Lorsque Rosa von Praunheim parle de Fassbinder, il
le fait donc en tant que contemporain et concurrent
direct. Pourtant ce sont les stars féminines,
de Hanna Schygulla à Jeanne Moreau, qui forment
le thème principal de son documentaire.
Il réserve une large place à Irm Hermann,
qui accompagna Fassbinder dès le début
et joua dans 19 de ses films.
Il interroge Ursula Strätz, qui fonda à
Berlin l'Action-théâtre, où Fassbinder
fit sa première apparition sur scène.
Il s'entretient avec la patronne d'une brasserie aussi
bien qu'avec sa productrice, Regina Ziegler, ou qu'avec
la gérante de son uvre, Juliane Lorenz.
Pour chacune, les souvenirs sur Fassbinder se mêlent
de rêves, de souhaits, d'attentes et de déceptions.

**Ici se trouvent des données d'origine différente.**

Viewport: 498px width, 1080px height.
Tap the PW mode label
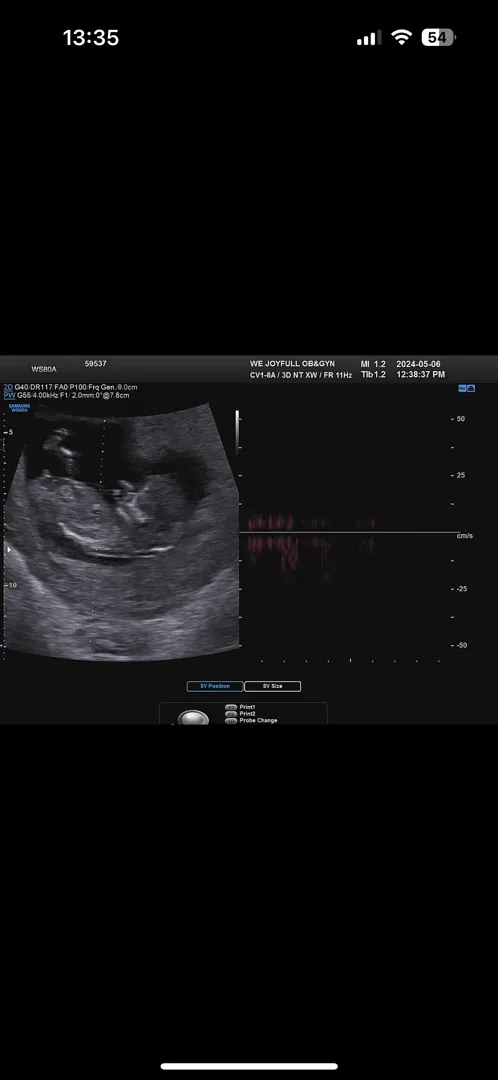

Le regard documentaire de Praunheim bouscule les clichés
et permet d'envisager "le phénomène
Fassbinder" d'une manière nouvelle. Dès
lors, son travail devient à son tour une pièce
importante de l'histoire du cinéma allemand.
Rosa
von Praunheim naît en 1942 à Riga sous
le nom de Holger Mitschwitzky. Au milieu des années
60, il étudie à l'Ecole des Arts Pratiques
de Berlin Ouest. Depuis 30 ans, il se bat en faveur
de l'émancipation publique des homosexuels.
Depuis le succès de son film Ce n'est pas
l'homosexuel qui est pervers, mais la situation dans
laquelle il vit (1970), il est connu du large
public. Avec le film et les déclarations qui
y sont liées, Rosa von Praunheim a contribué
à sensibiliser un plus large public aux problèmes
sociaux des homosexuels. Depuis les années
80, il est considéré comme avant-gardiste
en matière d'information sur le sida.